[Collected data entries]
+++++

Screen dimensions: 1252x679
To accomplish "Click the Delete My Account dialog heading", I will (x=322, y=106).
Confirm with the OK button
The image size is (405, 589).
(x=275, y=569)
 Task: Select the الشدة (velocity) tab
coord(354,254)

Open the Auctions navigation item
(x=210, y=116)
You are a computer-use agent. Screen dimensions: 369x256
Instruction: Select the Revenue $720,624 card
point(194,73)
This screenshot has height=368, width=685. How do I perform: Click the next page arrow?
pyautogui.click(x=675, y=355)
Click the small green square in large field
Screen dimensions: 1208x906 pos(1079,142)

+++++

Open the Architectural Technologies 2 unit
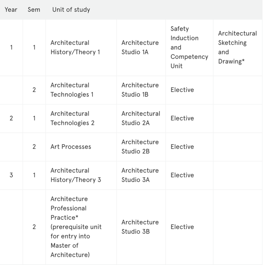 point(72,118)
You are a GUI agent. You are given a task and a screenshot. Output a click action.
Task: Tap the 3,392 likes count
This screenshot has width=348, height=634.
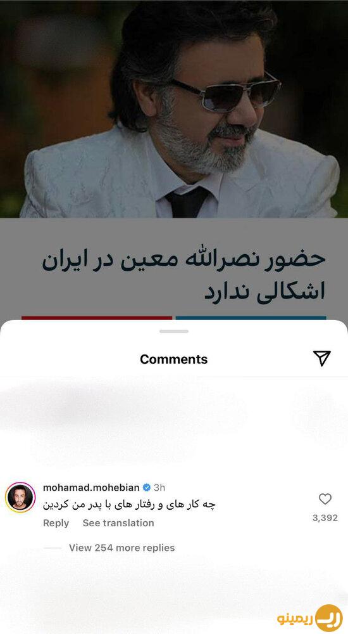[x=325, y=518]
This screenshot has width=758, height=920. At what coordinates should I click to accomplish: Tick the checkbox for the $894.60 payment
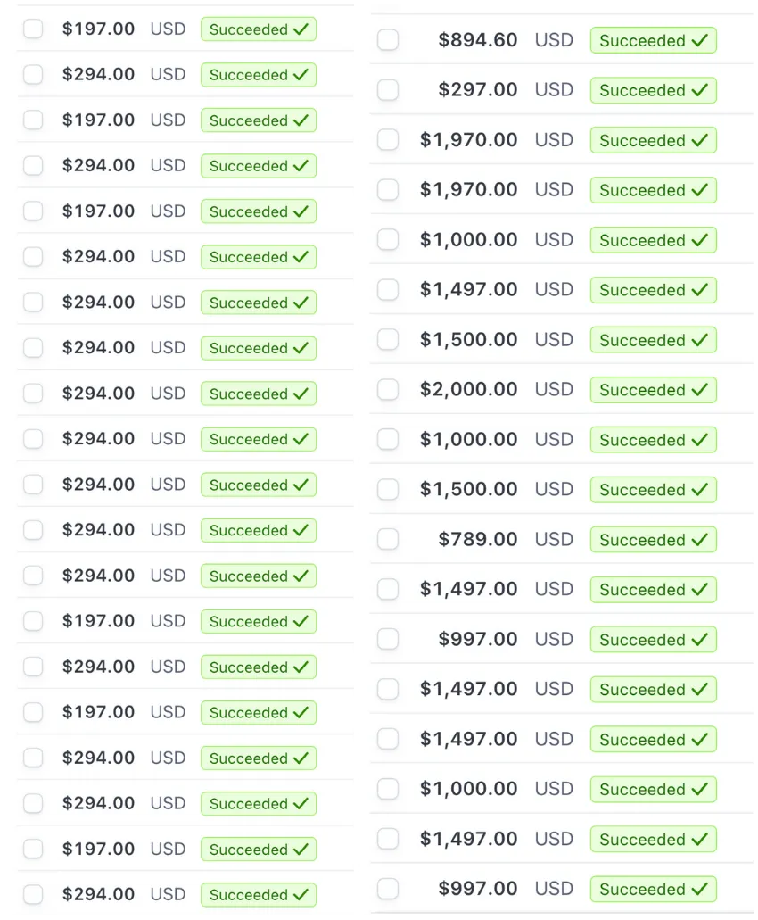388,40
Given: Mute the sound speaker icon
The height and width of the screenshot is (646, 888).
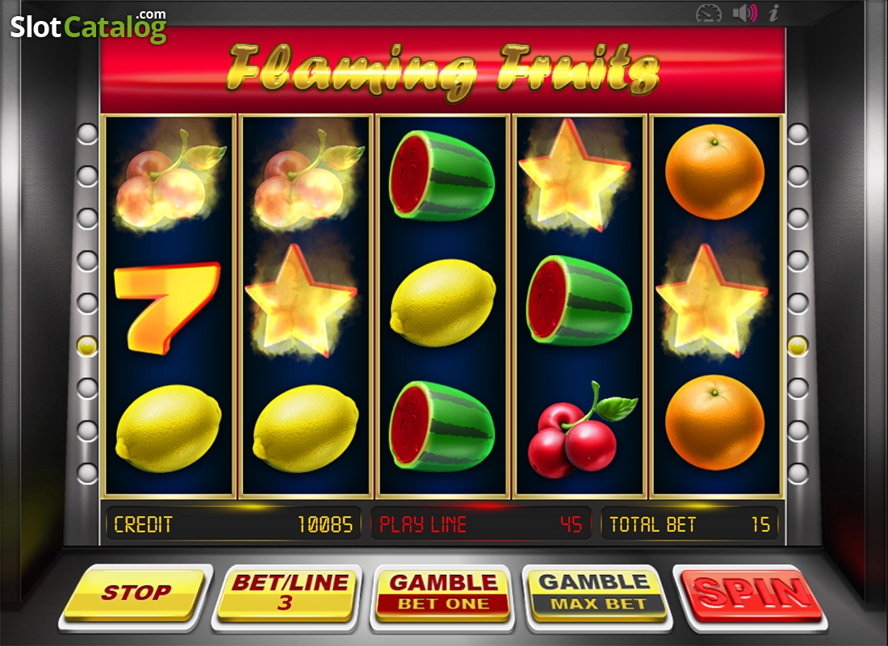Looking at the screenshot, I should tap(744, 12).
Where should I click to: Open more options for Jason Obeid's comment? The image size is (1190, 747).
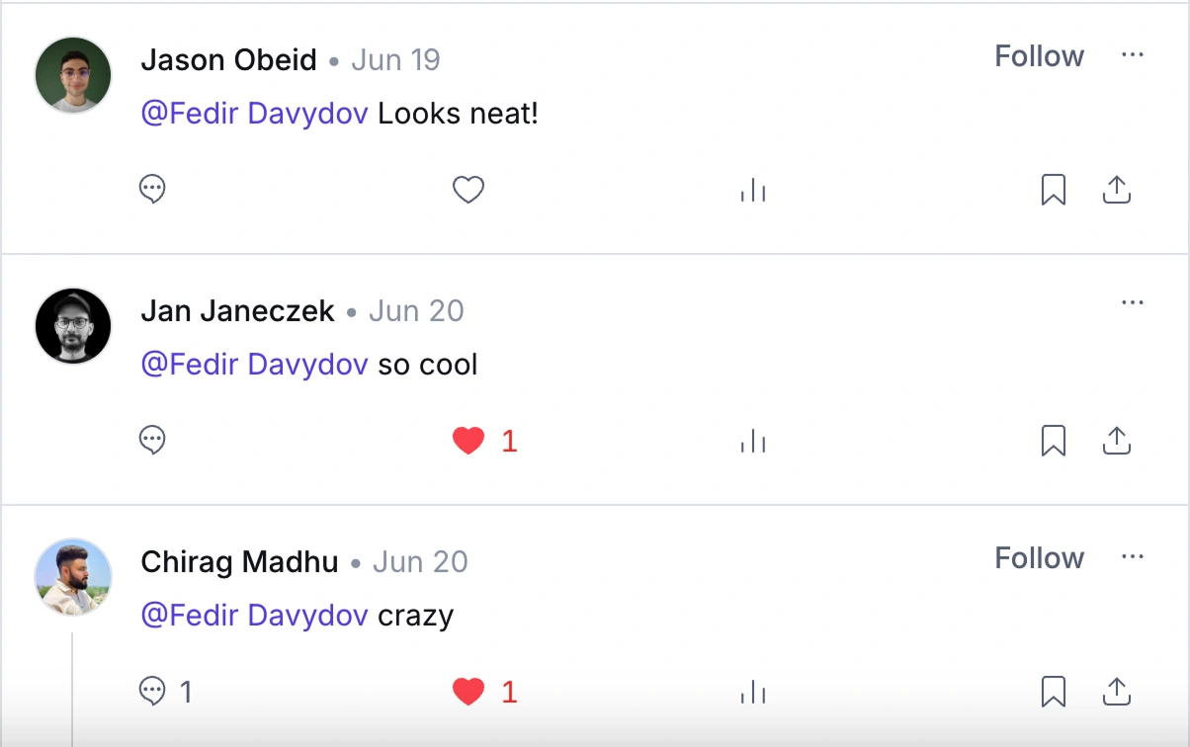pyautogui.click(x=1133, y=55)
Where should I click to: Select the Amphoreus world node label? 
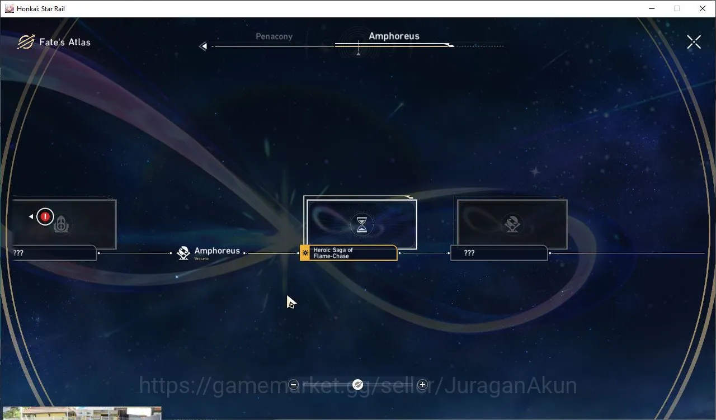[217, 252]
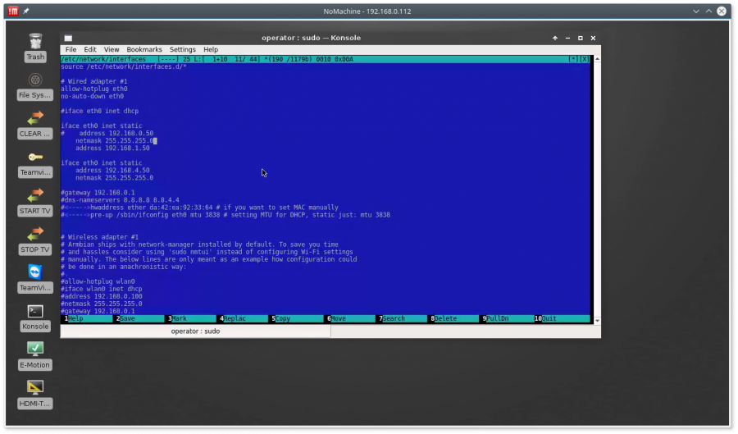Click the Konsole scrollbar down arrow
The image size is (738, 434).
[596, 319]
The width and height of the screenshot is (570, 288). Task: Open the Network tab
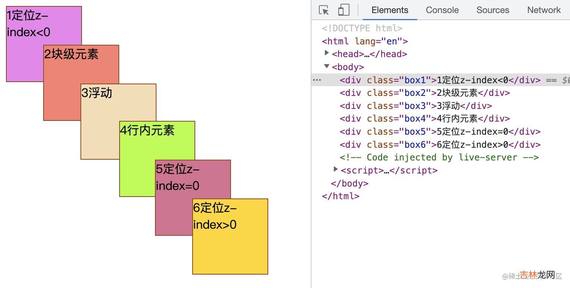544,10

+++++

• _Problem to solve_: Only lines with the word "agent" are wanted, so copy each one from the records.

• _Answer_:
You are a computer-use agent. Screen dimensions: 369x256
You are a GUI agent. You are given a task and a screenshot. Output a click action.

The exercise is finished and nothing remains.